Verizon insists it “will continue to scale”
“I want to be clear that we will continue to scale, launch new products and innovate,” Gowrappan wrote in his email to employees Wednesday. “We are an important part of Verizon and the $7+ billion in revenue we generate through our member-centric ecosystem puts us among the top tech/media companies in the world. Now is the time to go on the offensive, go deep on our big priorities and do everything we can to advance the business.”
Gowrappan’s email described three priorities that Verizon Media will focus on: “first, grow our member-centric ecosystem with must-have mobile and video products and stem desktop declines; second, increase usage and spends flowing through B2B platforms; third, expand our video supply and overall distribution through partnerships.”

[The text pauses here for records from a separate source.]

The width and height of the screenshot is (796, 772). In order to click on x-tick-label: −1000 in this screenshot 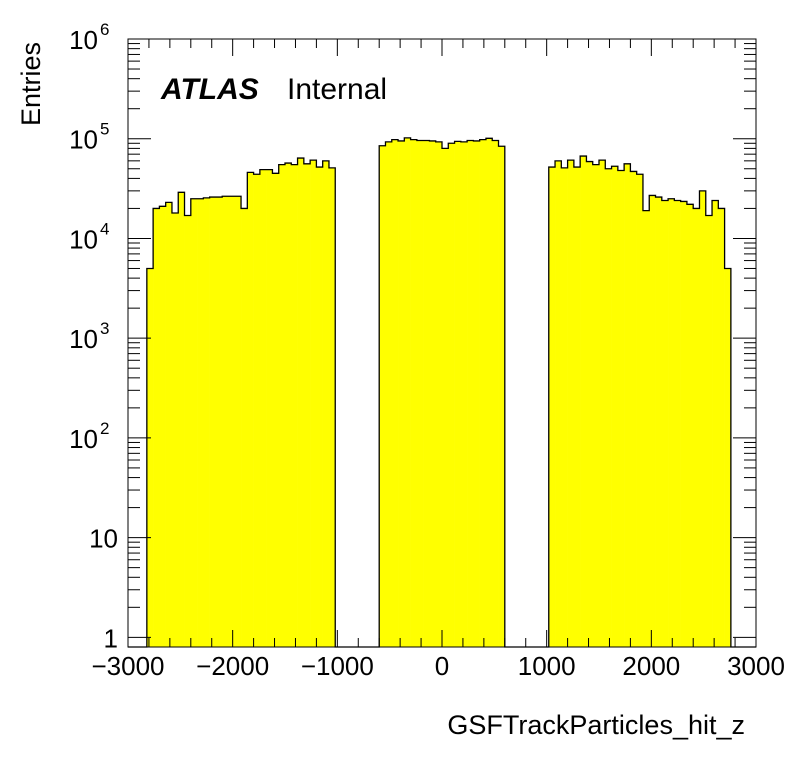, I will do `click(338, 666)`.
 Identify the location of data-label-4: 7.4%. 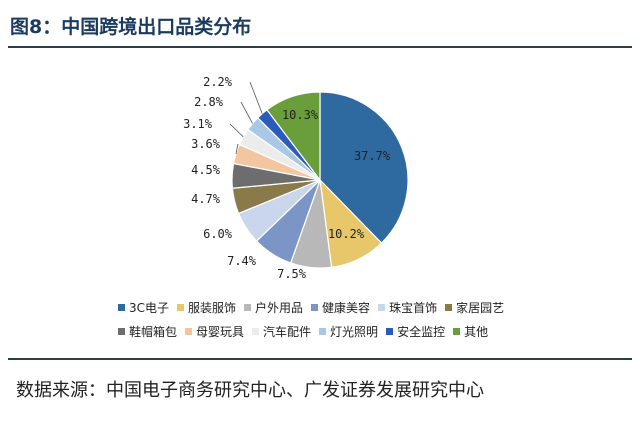
(242, 261).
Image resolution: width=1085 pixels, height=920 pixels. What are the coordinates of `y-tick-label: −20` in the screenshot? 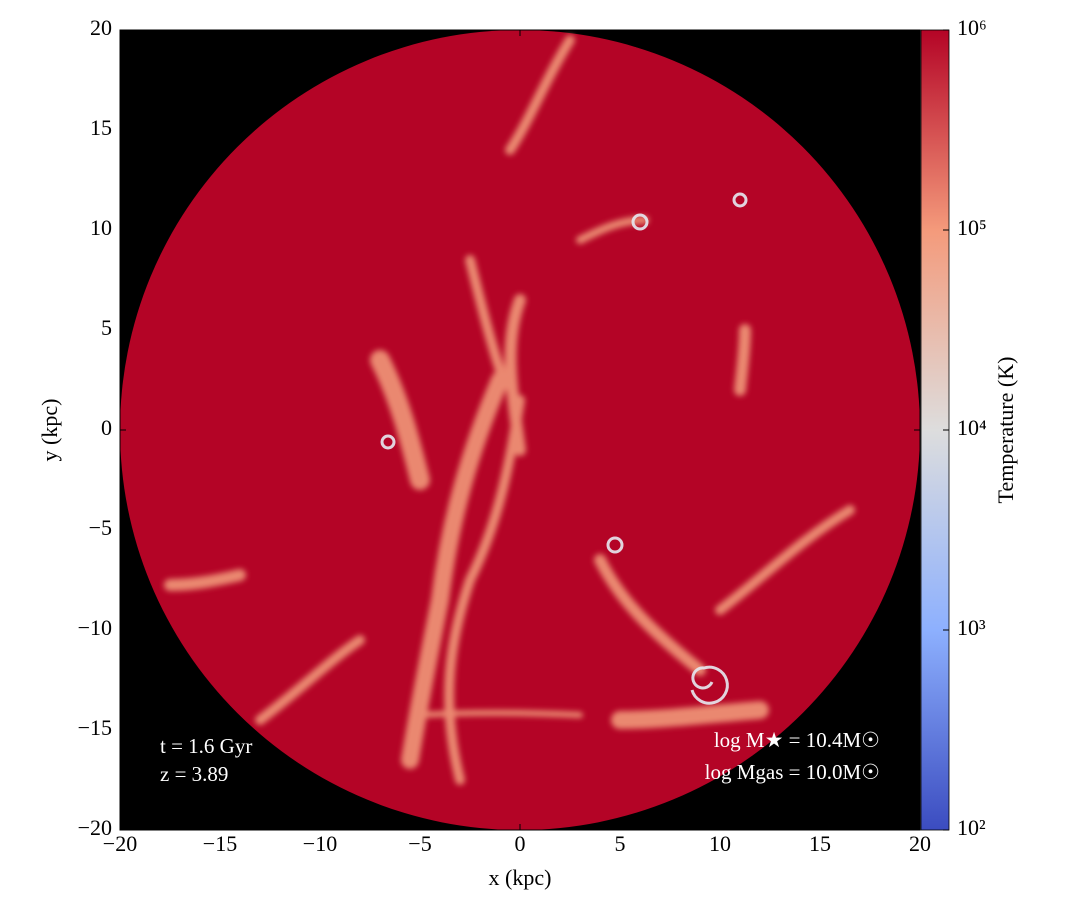 It's located at (95, 828).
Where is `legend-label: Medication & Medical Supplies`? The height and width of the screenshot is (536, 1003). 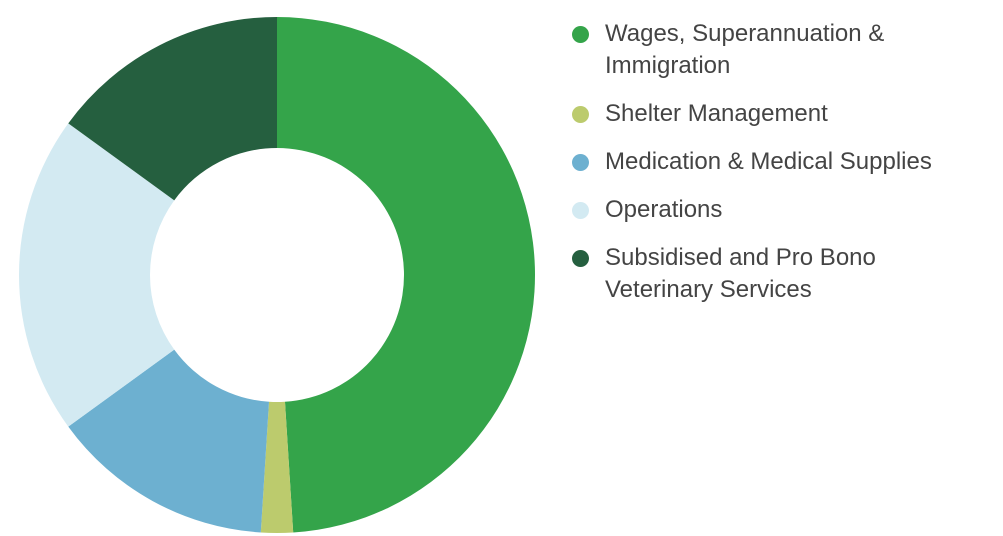 legend-label: Medication & Medical Supplies is located at coordinates (768, 162).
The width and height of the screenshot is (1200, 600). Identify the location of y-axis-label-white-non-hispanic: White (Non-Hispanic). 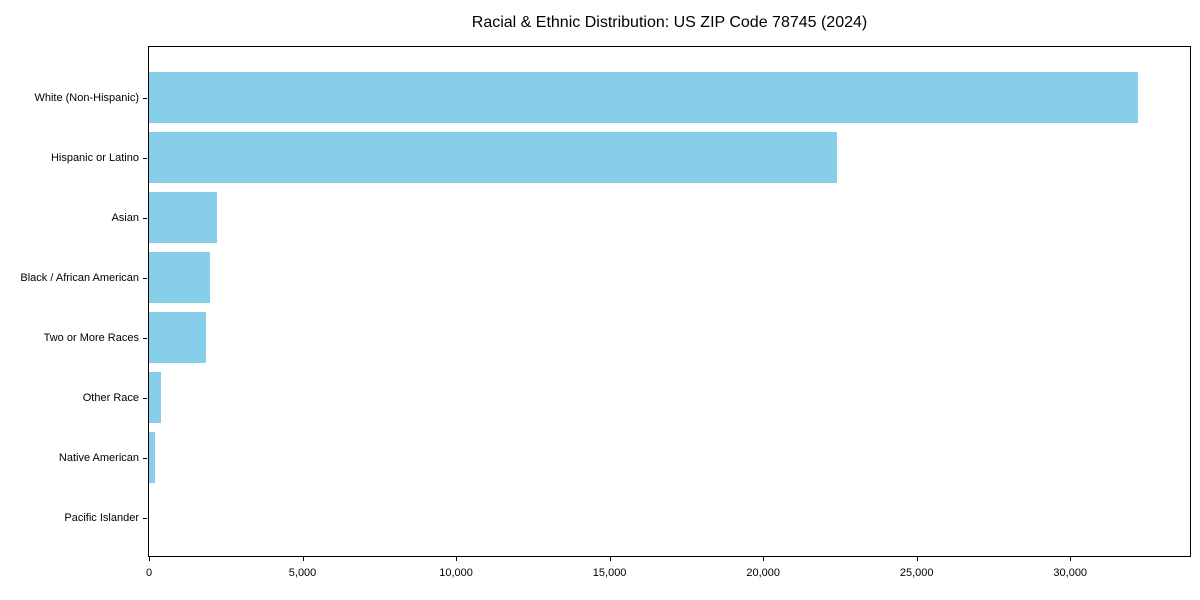
(86, 98).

According to Verizon, positive momentum for the media group includes Yahoo Sports’ NFL streaming, Yahoo Finance’s expanded “bell-to-bell” coverage and visitor growth, and the Yahoo-HuffPost News Network getting 41 million visitors in November. Verizon said it also achieved double-digit year-over-year growth in native advertising.
Gowrappan began a strategic review of the business after becoming Verizon Media CEO in October. Yahoo was identified “as one of the strongest brands within the business,” the Journal wrote.
“Despite the layoffs, Verizon plans to hire new engineering and content-development staff,” the Journal also wrote. “Those new workers will focus on building new services that showcase Verizon’s faster, 5G network.”